→ **Given problem A**:
In the excerpt on mezzanine capital, where does mezzanine capital sit on a company's balance sheet?
→ **Given problem B**:
From the excerpt on mezzanine capital, list the kinds of capital it places on a company's balance sheet, using the names the excerpt gives them.
→ **Given problem C**:
Extend the excerpt on mezzanine capital, picking up right after its final bullet point about the equity kicker.

→ **Excerpt**:
··········

Similar to a mezzanine floor being located on an intermediate level between two main floors of a building, mezzanine capital sits on a company’s balance sheet between debt (bank loans) and equity (shareholder capital). It is subordinate to bank loans, thus not increasing the cost of already existing bank financing.

Typically, mezzanine loans have interest-free and/or amortization-free periods that are scheduled to match the expected cash flows of a company. This keeps the loan from being an excessive burden to the business, and also allows a company to use the available cash to realize its growth plans.

Once the growth objectives of the business have been reached, it is time to compensate mezzanine lenders for the flexible capital they have provided. At that point in time, businesses typically choose one of two options: either continue with the mezzanine loan until it is fully repaid at maturity, or make an early repayment, which relies on newly available and cheaper bank financing. In either case, the mezzanine lender usually receives compensation consisting of two components:

  • Interest earned on top of the initial capital provided, and
  • An equity kicker–or a bonus, which is linked to the increase in company’s value. The rules for calculating this bonus are defined in the loan contract.

··········

→ **Recorded data**:

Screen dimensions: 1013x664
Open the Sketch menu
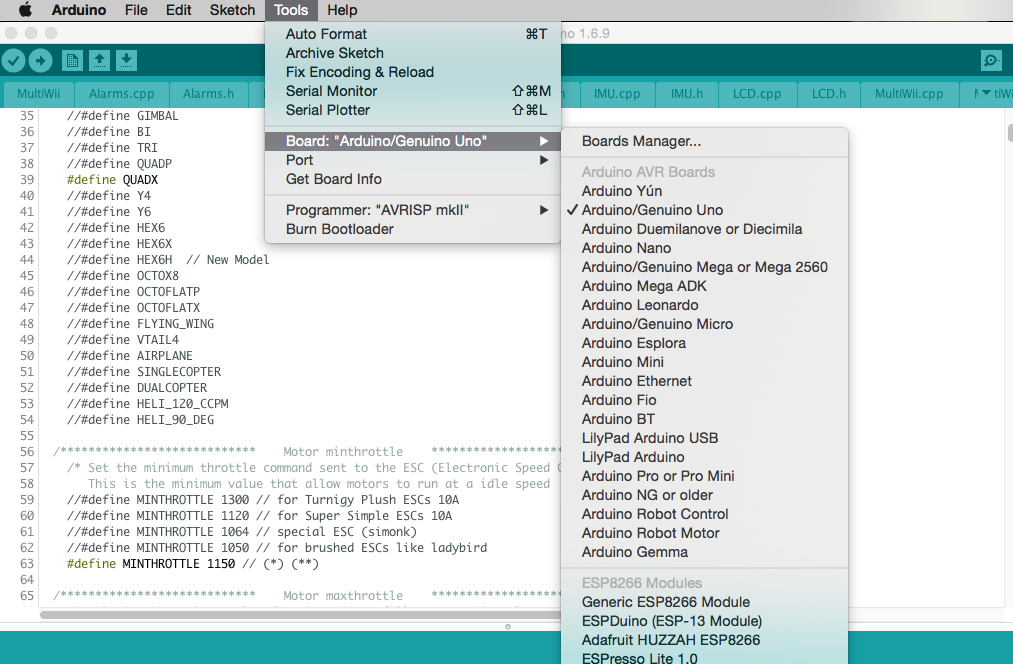point(232,10)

··········

→ **Task response A**:
It sits between debt (bank loans) and equity (shareholder capital).

→ **Task response B**:
- Debt (bank loans)
- Mezzanine capital
- Equity (shareholder capital)

→ **Task response C**:
Given that mezzanine funding is still a form of bespoke loan with some equity capital features, it is suitable for companies that can predict their cash flows with relatively good confidence. Mezzanine capital, therefore, is more commonly used by companies with established track records that want to grow and expand.

While there are other applications for mezzanine capital, such as financing shareholder transitions or restructuring debt, here will will focus on financing growth.

Finance Business Growth with Mezzanine Capital

Since mezzanine financing is always tailor-made for the needs of a specific company, it is very flexible in terms of growth paths that it can finance. Broadly speaking, there are two categories of growth strategies that are often financed with this type of capital. These are organic growth and growth through acquisitions.

Organic growth activities that are typically considered good fit for mezzanine financing include:

  • Expansion capital expenditures (capex) or, in other words, purchase of capital equipment, such as new machinery or facilities.
  • Geographic diversification or expansion of the current operations to new regions.
  • Product development; typically a company would need to be able to demonstrate more mature business from the start.

Inorganic growth strategies often include:

  • Market share increase through the acquisition of competitors.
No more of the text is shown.